Szwedzkie media poinformowały w środę, że rano tego dnia dwóch pilotów niezauważonych przez siły przeciwlotnicze, wdarło się w przestrzeń powietrzną Białorusi. Następnie mieli oni zrzucić około 800 misiów, które trzymały hasła wzywające do wolności i demokracji. Zamieszczono nawet film z lotu, a także zdjęcia misiów, pilotów i samolotu nad Iwieńcem.
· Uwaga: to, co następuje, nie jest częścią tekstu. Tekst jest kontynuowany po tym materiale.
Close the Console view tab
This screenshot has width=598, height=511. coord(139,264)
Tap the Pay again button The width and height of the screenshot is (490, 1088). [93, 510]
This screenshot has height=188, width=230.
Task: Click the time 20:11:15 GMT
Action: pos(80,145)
Radio Swaboda cytuje mieszkańców Iwieńca, którzy paczki z misiami widzieli. Swietłana Turko mówi tej rozgłośni, że zauważyła czarne paczki z misiami, zrzucane nad miastem. Jak dodaje, potem wezwano ją na komisariat, a tam z kolei ujrzała spadochrony i więcej takich czarnych paczek, w których faktycznie były maskotki z transparentami w obcym języku. Z kolei Olga Gaławana powiedziała portalowi Svoboda.org, że milicjanci dopytywali ją, czy zauważyła ludzi kręcących wideo zrzutów i ich samochód. A szef miejscowych służb porządkujących miasto nie był w stanie odpowiedzieć, czy jego pracownicy znaleźli niedźwiedzie, bo „sprzątanie odbywa się wcześnie rano”. – W ogóle, misie żyją w lesie – powiedział reporterowi na pożegnanie..
Podczas gdy reporterzy szukali misiów, ministerstwo obrony Białorusi ze swej strony „analizowało fotografie i wideo”, by wydać komunikat, że misiów na Białoruś nie zrzucono.
Według resortu, nie doszło do nieautoryzowanego lotu nad Białorusią. Urzędnicy poinformowali także portal telegraf.by, że po analizie materiałów wideo i fotografii uznali, że zostały zmanipulowane „Photoshopem i programami do edycji wideo”, a wszystko to sugeruje „prowokacyjny” charakter informacji.
Na wideo pokazanym przez szwedzkie media widać kościół św. Eufrozyny w Iwieńcu i budynek na miejscowym placu. Iwieniec znajduje się około 120 km od granicy z Litwą i około 84 km od Mińska. Na filmie widać, że z samolotu coś jest zrzucane. Drugi "zrzut" miał mieć miejsce w południowej części Mińska.